Photochemistry in Phototropin, a Blue Light Sensor Protein in Plants

Phototropin (phot) is a blue‐light receptor in plants. The protein molecule has two FMN (Flavin MonoNucleotide) binding domains named LOV (Light‐, Oxygen‐, and Voltage‐sensing), which is a subset of the PAS (Per‐Arnt‐Sim) superfamily. Illumination of the phot‐LOV domains produces a covalent C(4a) flavin‐cysteinyl adduct (S390 intermediate) via a triplet‐excited state, which reverts to the original state in the dark. Chemical structure of the S‐H group of the reactive cysteine is important for the adduct formation, and several models have been proposed for efficient reaction.

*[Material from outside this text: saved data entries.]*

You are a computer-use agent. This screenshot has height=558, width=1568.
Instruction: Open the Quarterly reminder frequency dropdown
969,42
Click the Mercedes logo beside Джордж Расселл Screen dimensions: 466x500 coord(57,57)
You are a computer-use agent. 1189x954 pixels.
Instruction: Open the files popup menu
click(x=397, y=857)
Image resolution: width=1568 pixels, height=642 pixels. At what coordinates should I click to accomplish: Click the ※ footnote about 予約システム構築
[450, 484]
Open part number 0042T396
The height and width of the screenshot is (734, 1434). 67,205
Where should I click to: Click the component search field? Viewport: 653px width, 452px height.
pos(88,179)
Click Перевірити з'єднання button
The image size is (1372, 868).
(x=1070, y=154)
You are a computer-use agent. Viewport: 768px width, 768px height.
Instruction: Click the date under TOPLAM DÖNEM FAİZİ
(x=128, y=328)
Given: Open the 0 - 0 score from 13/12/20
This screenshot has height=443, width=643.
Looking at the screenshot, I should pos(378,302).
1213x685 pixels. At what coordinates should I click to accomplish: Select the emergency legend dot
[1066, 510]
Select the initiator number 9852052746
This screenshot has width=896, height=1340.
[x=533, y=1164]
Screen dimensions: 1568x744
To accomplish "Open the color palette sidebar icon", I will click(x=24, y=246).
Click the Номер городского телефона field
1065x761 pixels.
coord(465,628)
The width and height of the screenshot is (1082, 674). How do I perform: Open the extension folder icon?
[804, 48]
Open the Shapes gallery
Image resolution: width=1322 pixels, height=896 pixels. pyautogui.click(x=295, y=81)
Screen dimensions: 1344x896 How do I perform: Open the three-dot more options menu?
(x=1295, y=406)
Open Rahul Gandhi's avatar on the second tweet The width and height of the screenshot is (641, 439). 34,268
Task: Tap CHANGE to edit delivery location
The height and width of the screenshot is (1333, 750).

By means of Fourier‐transform infrared (FTIR) spectroscopy of the LOV2 domain of Adiantum phytochrome3 (phy3‐LOV2), a fusion protein of phot containing the phytochrome chromophoric domain, we have studied protonation state of the reactive cysteine (Cys966). Although it was proposed that the cysteine is deprotonated in LOV domains, we observed an S‐H stretch at ˜2570 cm −1 . Since phy3‐LOV2 possesses only one cysteine at position 966, this observation clearly indicates that Cys966 is protonated. While transfer reaction of proton, hydrogen, or electron has been proposed from the cysteine in the triplet‐excited state, we also detected the S‐H stretch at 2537 cm −1 in the triplet‐excited state of phy3‐LOV2. This excludes the possibility of proton and hydrogen transfer reactions. These frequencies imply that the S‐H group is free from hydrogen bond in the unphotolyzed state, while it forms a strong hydrogen bond in the triplet‐excited state. We infer the hydrogen‐bonding acceptor to be the N(5) atom of FMN, and such strong interaction presumably drives adduct formation in a microsecond timescale.